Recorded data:
------------------------------------------------------------

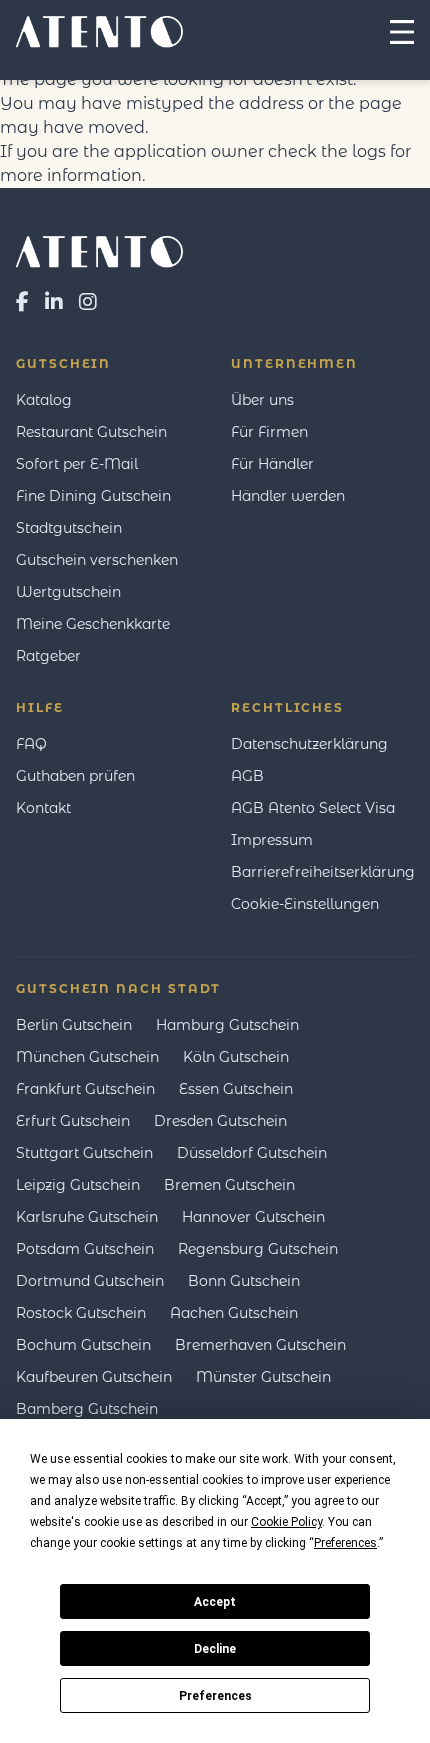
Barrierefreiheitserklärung (323, 872)
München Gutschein (87, 1057)
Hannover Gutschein (253, 1217)
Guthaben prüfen (75, 776)
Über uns (262, 400)
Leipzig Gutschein (78, 1185)
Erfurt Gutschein (73, 1121)
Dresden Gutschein (220, 1121)
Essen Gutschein (236, 1089)
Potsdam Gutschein (85, 1249)
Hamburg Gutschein (227, 1025)
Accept (215, 1602)
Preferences (215, 1696)
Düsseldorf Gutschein (252, 1153)
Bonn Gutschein (244, 1281)
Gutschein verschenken (97, 560)
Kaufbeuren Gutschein (94, 1377)
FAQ (31, 744)
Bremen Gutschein (229, 1185)
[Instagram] (88, 302)
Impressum (272, 840)
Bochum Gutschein (83, 1345)
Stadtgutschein (69, 528)
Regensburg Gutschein (258, 1249)
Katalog (44, 400)
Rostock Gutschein (81, 1313)
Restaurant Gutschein (91, 432)
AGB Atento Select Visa (313, 808)
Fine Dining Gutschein (93, 496)
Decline (215, 1649)
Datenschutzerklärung (309, 744)
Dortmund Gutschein (90, 1281)
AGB (247, 776)
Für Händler (272, 464)
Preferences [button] (345, 1543)
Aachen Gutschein (234, 1313)
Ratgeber (48, 656)
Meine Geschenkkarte (93, 624)
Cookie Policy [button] (286, 1522)
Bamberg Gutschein (87, 1409)
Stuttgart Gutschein (84, 1153)
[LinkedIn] (54, 302)
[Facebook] (22, 302)
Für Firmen (269, 432)
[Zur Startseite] (215, 252)
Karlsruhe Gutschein (87, 1217)
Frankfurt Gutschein (85, 1089)
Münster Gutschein (263, 1377)
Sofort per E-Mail (77, 464)
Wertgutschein (68, 592)
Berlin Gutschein (74, 1025)
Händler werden (288, 496)
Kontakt (43, 808)
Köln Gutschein (236, 1057)
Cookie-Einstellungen (305, 904)
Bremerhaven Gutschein (260, 1345)
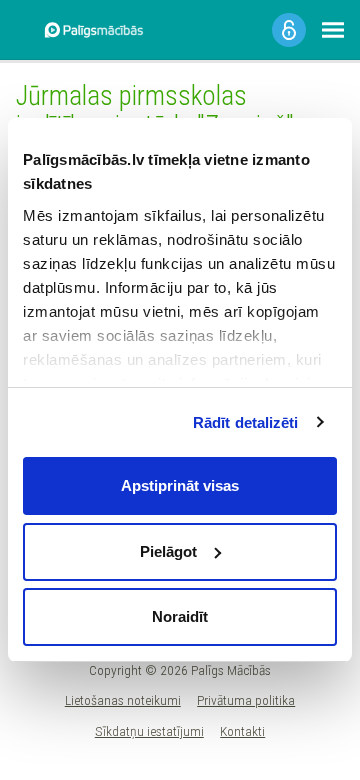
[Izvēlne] (333, 30)
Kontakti (242, 731)
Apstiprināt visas (180, 485)
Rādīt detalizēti (246, 422)
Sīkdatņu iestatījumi (149, 731)
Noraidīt (180, 616)
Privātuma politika (246, 700)
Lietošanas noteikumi (123, 700)
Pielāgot (168, 551)
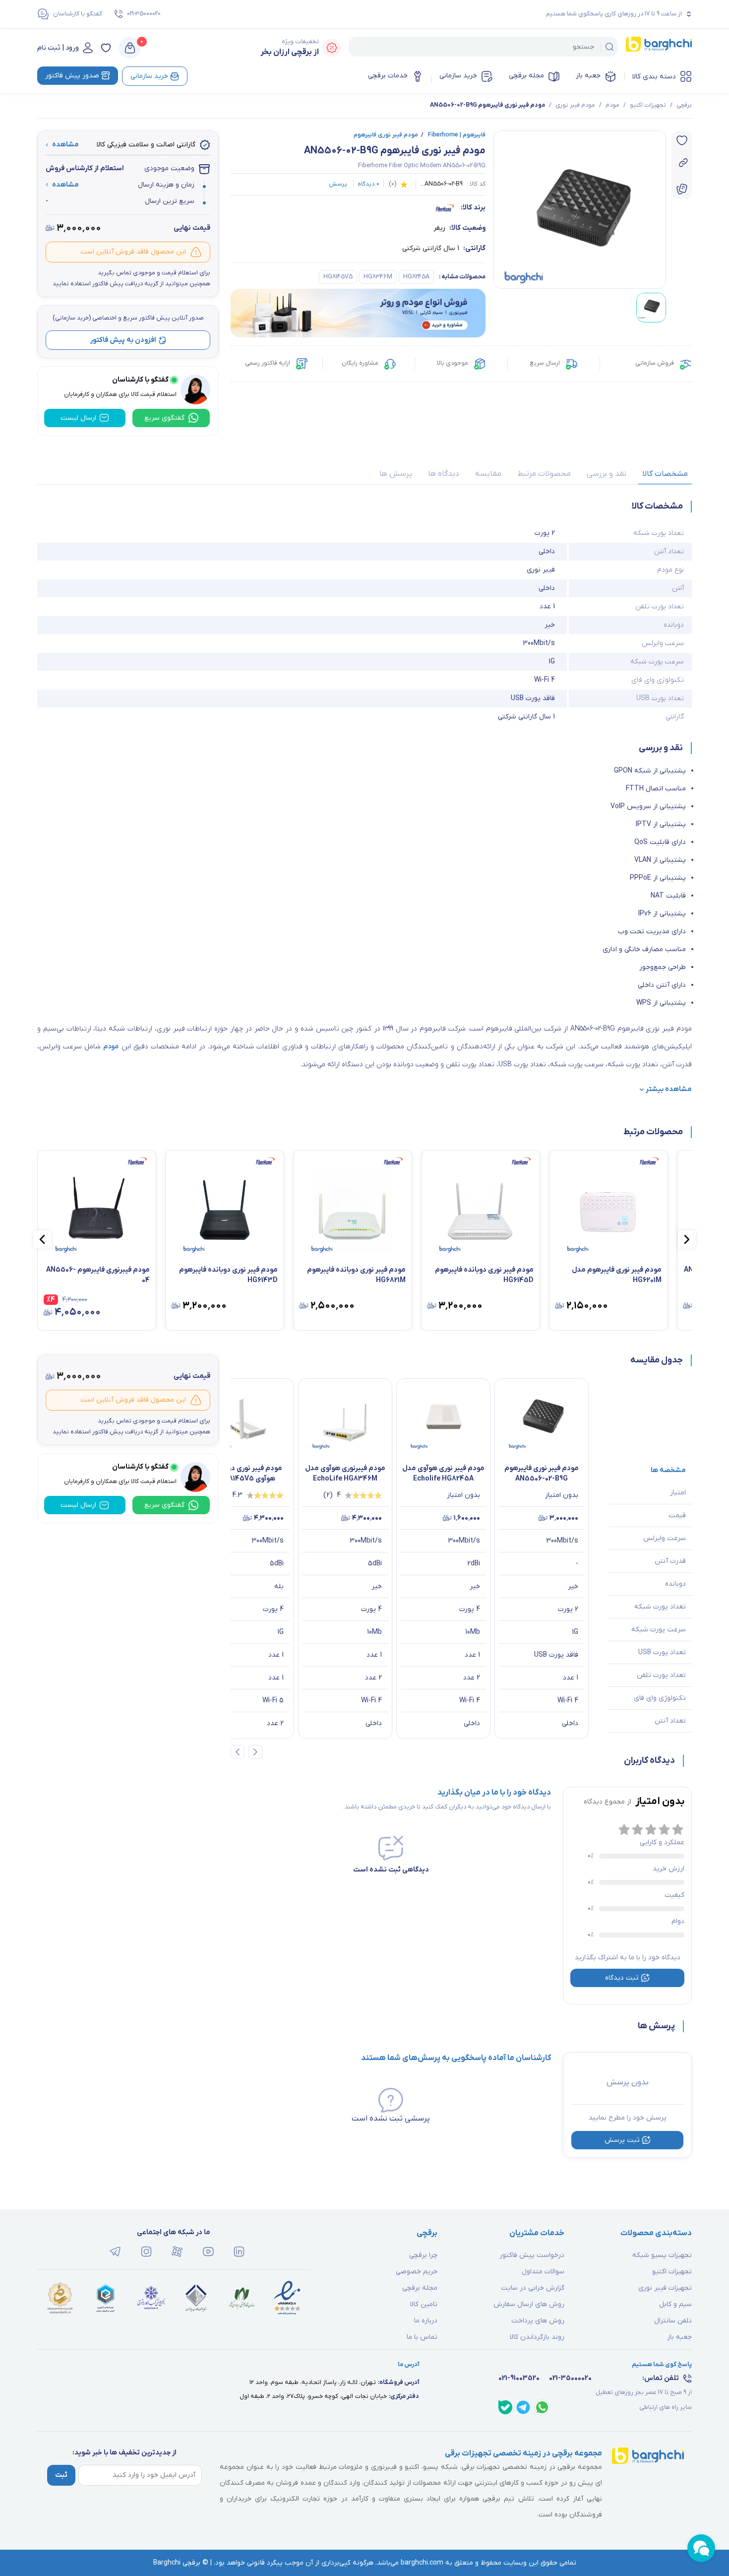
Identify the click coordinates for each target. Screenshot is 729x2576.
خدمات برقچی (388, 75)
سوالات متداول (543, 2271)
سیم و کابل (675, 2304)
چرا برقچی (423, 2255)
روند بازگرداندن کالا (537, 2337)
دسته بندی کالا (654, 76)
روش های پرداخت (537, 2320)
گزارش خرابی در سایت (532, 2288)
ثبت (61, 2475)
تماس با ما (422, 2337)
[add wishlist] (682, 140)
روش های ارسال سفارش (528, 2304)
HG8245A (416, 277)
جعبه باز (588, 75)
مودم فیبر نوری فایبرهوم (386, 135)
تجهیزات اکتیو (648, 105)
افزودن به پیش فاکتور (123, 340)
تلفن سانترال (673, 2320)
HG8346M (378, 277)
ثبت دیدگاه (622, 1978)
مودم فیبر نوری (575, 105)
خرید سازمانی (458, 75)
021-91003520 (519, 2378)
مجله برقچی (526, 75)
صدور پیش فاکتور (72, 75)
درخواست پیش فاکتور (531, 2255)
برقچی (684, 105)
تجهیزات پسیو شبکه (662, 2255)
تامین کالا (423, 2304)
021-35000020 (144, 14)
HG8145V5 (338, 277)
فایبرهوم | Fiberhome (453, 135)
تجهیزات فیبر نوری (665, 2288)
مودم (612, 105)
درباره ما (425, 2320)
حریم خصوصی (416, 2271)
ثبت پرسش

------------------------------------------------------------

Exercise brief:
Going through the entries above, count each line that has the word "کالا" and report only the count.

Solution for this problem:
3